The first thing to note is that the figure is an average, not a median. Anne Tolley used this scam quite effectively for propaganda purposes as well, with the claim that the average teacher earns $71,000. Here's the scam: most people are used to thinking of averages in terms of a normal distribution, a bell curve - ie about half the set will be below average and half above average. However, averages are easily skewed by a few outliers. For example, if you have a group of five workers, four of whom are on $50,000 a year and one on $100,000, the average income is $60,000 - however, most of the group earn well below the average. The median of $50,000 would be a more useful figure, but using the average makes the workers sound better paid than they actually are, hence PoAL issuing an average figure.
The next deception is issuing a figure for "remuneration," rather than wages. Most people are used to thinking of their income in terms of their wages or salary rather than "total remuneration." Many of us benefit from employer superannuation contributions, subsidised medical insurance etc but don't take it into account when we think about what our wage or salary is. The scam here is that people will assume the figure of $91,000 reflects wharfies' wages and falsely compare it to their own wage or salary.

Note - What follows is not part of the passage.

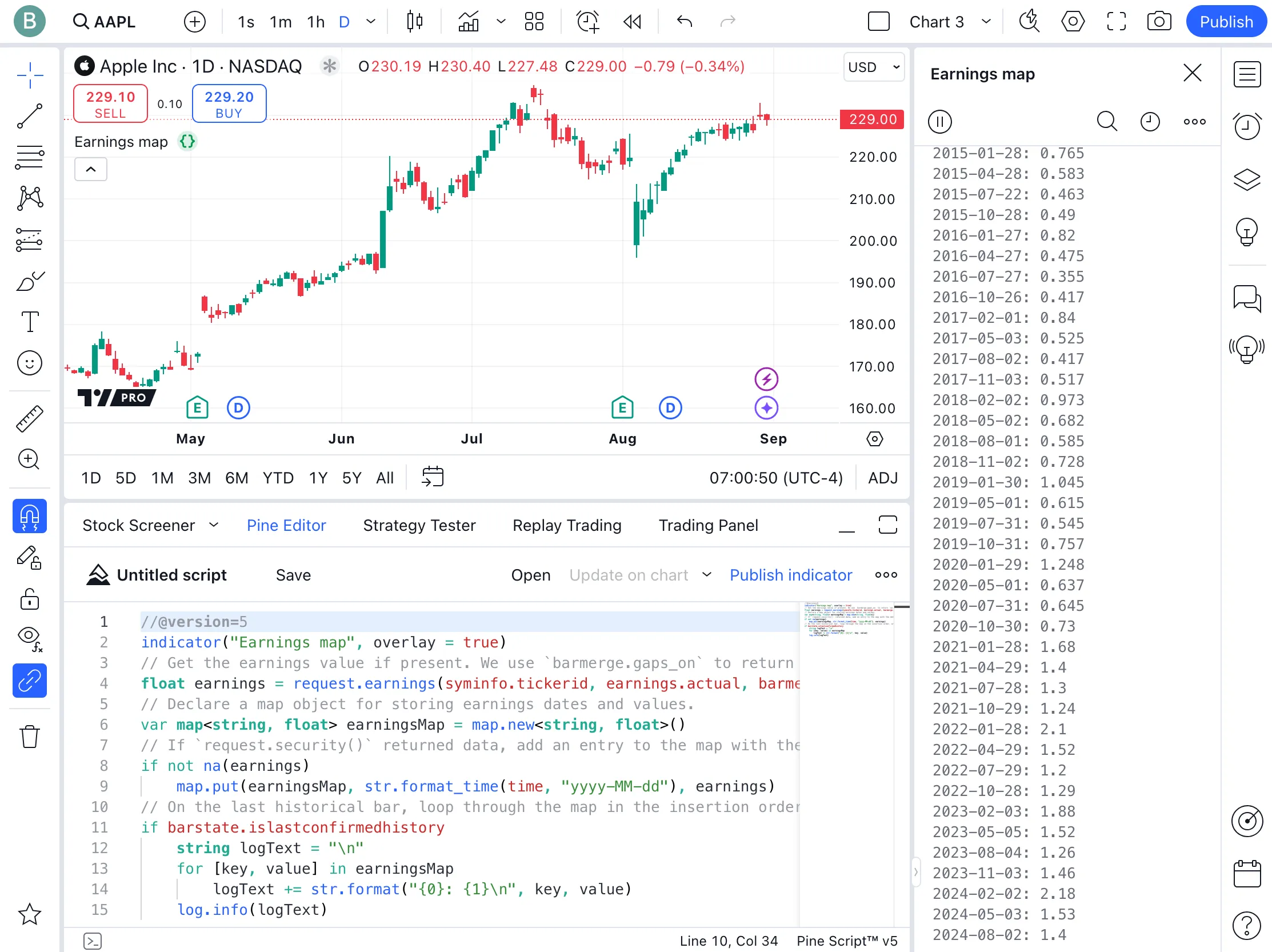Open the Fibonacci retracement tool
Viewport: 1272px width, 952px height.
pyautogui.click(x=29, y=157)
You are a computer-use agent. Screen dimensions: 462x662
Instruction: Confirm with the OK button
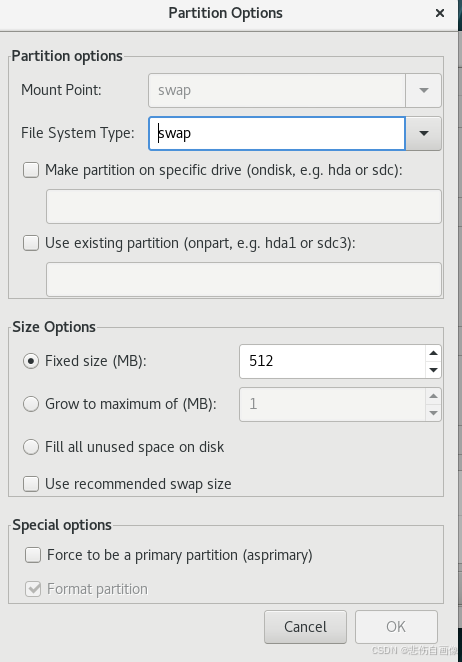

The last one is including overtime payments in the calculation. Again, most people think of their income in terms of their base wages or salary, with overtime being extra, so the scam is to include the average overtime paid in the figure of $91,000 and most people will falsely compare it to their own base rate or salary.
It's a simple trick. The employers' volunteer propagandists promote the figure of $91,000 as a typical MUNZ member's income. You look at the figure, assume it represents the median base wage for those employees because that's how you're used to thinking about your own income, and conclude that those guys are paid way more than you are so must be very greedy if they're going on strike for more money (which is another artful deception, but that's for another post). Working out that it's a deception requires applying some thought to it, which means the scam is a fairly safe one to run.